PROMPT: Take the entries that follow and return exactly the lines from the one holding "Select My Special Offers sidebar item" through the one holding "The image size is (1183, 571).", both included. Nothing else is needed.

TASK DATA:
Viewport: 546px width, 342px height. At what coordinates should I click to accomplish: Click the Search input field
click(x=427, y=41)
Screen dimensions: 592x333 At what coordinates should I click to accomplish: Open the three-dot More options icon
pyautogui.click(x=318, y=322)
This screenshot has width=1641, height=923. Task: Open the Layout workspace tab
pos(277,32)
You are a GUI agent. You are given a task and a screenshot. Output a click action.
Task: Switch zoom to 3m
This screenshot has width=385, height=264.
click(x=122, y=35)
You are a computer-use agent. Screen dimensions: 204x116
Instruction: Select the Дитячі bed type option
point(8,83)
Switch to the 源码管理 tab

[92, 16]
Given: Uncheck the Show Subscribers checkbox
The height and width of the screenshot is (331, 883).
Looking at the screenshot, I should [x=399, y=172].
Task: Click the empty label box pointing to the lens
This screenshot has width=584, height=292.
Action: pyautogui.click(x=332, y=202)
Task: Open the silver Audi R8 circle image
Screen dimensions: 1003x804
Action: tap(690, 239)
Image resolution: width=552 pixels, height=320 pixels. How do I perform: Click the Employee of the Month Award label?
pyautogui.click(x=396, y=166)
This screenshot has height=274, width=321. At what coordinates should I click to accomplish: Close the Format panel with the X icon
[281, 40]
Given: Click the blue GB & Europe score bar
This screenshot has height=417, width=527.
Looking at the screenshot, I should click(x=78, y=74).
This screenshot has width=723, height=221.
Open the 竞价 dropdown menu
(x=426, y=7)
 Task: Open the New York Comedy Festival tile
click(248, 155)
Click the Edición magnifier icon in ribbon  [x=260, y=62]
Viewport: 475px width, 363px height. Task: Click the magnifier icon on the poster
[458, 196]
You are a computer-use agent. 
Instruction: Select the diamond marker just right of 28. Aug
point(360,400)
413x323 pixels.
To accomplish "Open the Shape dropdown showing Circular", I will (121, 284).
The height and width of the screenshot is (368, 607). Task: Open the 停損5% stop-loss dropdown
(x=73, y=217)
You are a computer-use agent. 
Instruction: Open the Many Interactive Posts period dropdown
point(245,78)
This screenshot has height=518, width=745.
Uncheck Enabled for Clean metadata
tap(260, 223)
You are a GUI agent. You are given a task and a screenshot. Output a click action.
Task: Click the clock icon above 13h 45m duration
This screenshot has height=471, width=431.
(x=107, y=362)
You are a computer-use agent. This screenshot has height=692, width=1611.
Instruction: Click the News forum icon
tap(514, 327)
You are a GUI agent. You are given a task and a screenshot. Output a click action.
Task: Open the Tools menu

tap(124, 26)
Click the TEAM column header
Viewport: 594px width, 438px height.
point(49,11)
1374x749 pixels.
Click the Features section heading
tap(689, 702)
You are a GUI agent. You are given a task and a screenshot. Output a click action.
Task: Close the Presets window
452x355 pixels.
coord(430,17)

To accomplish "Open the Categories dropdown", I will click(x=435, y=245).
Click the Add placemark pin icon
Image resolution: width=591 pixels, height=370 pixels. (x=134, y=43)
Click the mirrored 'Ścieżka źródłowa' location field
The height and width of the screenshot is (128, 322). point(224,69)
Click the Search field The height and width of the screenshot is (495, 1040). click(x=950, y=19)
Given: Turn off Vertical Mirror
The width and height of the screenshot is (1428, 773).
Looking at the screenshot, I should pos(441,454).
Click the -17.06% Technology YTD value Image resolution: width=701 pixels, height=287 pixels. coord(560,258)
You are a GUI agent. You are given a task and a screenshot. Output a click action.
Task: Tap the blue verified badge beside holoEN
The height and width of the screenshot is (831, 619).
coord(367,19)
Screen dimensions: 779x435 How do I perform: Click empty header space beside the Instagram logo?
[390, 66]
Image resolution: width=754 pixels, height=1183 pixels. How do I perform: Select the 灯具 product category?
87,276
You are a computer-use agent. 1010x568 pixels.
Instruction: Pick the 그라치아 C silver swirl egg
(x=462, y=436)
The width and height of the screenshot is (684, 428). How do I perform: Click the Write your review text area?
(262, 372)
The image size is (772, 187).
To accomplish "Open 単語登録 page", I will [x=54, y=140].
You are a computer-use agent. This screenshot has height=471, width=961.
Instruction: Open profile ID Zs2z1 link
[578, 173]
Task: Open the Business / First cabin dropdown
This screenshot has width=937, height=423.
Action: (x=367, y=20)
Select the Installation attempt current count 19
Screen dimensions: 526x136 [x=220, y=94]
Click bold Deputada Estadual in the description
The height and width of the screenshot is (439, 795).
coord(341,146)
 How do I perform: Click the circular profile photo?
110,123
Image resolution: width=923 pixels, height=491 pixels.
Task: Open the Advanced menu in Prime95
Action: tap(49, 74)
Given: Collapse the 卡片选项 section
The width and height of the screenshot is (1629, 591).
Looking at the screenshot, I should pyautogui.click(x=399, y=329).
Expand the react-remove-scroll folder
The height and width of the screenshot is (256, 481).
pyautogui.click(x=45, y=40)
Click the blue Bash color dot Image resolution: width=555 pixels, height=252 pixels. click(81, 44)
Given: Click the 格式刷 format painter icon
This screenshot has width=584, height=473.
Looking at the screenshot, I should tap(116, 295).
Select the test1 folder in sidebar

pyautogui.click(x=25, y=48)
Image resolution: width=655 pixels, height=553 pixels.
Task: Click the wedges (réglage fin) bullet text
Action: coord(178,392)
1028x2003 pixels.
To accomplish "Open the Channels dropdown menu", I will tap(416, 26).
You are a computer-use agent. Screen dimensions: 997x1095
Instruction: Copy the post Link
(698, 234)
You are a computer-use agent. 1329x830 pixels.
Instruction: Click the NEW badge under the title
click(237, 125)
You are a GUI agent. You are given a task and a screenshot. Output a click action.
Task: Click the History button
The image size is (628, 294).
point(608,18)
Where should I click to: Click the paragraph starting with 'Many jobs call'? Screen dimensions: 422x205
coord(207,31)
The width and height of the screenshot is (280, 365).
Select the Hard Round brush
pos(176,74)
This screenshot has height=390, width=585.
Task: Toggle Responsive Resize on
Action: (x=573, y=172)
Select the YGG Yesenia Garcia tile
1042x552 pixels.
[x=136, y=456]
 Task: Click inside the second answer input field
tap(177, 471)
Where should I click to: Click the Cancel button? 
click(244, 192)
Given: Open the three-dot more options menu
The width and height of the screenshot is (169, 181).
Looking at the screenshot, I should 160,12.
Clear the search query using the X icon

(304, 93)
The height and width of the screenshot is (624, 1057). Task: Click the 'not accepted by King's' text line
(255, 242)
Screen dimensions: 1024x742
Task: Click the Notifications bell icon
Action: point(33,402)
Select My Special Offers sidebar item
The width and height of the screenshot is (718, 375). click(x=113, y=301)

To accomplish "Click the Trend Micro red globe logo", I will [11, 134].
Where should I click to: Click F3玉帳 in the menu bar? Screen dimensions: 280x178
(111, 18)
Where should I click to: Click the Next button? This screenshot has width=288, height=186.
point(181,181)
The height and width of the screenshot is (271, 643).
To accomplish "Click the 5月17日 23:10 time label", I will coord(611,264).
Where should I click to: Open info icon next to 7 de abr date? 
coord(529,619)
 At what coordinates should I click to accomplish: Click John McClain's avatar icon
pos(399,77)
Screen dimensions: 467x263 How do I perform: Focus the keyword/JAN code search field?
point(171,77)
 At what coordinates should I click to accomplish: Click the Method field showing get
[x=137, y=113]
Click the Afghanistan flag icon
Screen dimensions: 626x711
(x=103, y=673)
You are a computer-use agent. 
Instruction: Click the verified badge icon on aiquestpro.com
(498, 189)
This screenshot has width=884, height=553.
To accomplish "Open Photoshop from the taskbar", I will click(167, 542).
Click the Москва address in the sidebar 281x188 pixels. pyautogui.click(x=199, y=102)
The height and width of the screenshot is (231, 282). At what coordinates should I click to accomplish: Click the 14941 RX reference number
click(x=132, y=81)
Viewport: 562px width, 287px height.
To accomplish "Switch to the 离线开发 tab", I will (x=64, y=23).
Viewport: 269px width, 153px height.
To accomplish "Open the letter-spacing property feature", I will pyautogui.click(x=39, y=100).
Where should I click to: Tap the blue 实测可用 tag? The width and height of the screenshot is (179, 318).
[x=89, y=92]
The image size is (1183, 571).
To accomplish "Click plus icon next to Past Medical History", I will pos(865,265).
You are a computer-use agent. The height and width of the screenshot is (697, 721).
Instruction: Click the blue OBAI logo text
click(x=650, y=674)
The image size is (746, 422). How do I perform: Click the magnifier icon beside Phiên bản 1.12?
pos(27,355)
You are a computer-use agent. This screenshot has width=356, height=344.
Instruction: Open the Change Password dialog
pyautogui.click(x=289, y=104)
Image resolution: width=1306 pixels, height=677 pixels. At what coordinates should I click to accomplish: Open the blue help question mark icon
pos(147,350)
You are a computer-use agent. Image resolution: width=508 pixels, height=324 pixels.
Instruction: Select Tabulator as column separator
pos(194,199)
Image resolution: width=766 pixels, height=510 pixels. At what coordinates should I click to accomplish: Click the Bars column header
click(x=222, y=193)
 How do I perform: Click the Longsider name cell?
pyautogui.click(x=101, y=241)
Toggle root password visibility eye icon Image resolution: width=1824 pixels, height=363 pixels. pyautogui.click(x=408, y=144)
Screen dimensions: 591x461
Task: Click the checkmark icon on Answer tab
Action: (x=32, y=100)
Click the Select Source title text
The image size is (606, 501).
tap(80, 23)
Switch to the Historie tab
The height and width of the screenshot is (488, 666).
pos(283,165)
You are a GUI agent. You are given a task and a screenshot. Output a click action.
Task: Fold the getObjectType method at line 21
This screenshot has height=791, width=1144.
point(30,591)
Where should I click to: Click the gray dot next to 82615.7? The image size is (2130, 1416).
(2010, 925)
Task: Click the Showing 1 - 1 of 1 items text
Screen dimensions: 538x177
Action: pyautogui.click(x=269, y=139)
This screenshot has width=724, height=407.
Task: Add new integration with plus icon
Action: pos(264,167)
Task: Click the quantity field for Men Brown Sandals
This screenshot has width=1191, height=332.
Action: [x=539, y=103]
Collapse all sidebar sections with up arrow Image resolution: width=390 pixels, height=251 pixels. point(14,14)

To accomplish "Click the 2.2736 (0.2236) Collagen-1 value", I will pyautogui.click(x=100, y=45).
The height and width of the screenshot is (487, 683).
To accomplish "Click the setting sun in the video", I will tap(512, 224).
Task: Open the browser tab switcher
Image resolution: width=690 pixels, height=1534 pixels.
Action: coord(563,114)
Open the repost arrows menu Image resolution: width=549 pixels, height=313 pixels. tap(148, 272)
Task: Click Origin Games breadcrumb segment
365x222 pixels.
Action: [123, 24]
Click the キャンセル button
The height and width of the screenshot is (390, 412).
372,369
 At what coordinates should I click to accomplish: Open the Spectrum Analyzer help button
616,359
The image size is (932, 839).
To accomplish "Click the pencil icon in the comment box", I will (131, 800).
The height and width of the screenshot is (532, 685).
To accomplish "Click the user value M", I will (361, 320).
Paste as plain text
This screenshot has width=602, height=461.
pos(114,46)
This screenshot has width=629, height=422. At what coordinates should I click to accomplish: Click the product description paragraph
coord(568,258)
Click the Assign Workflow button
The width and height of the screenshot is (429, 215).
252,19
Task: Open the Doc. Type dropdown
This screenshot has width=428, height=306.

THE COMPLETED TASK:
Select My Special Offers sidebar item
The width and height of the screenshot is (718, 375). click(x=113, y=301)

To accomplish "Click the Trend Micro red globe logo", I will [11, 134].
Where should I click to: Click F3玉帳 in the menu bar? Screen dimensions: 280x178
(111, 18)
Where should I click to: Click the Next button? This screenshot has width=288, height=186.
point(181,181)
The height and width of the screenshot is (271, 643).
To accomplish "Click the 5月17日 23:10 time label", I will coord(611,264).
Where should I click to: Open info icon next to 7 de abr date? 
coord(529,619)
 At what coordinates should I click to accomplish: Click John McClain's avatar icon
pos(399,77)
Screen dimensions: 467x263 How do I perform: Focus the keyword/JAN code search field?
point(171,77)
 At what coordinates should I click to accomplish: Click the Method field showing get
[x=137, y=113]
Click the Afghanistan flag icon
Screen dimensions: 626x711
(x=103, y=673)
You are a computer-use agent. 
Instruction: Click the verified badge icon on aiquestpro.com
(498, 189)
This screenshot has width=884, height=553.
To accomplish "Open Photoshop from the taskbar", I will click(167, 542).
Click the Москва address in the sidebar 281x188 pixels. pyautogui.click(x=199, y=102)
The height and width of the screenshot is (231, 282). At what coordinates should I click to accomplish: Click the 14941 RX reference number
click(x=132, y=81)
Viewport: 562px width, 287px height.
To accomplish "Switch to the 离线开发 tab", I will (x=64, y=23).
Viewport: 269px width, 153px height.
To accomplish "Open the letter-spacing property feature", I will pyautogui.click(x=39, y=100).
Where should I click to: Tap the blue 实测可用 tag? The width and height of the screenshot is (179, 318).
[x=89, y=92]
The image size is (1183, 571).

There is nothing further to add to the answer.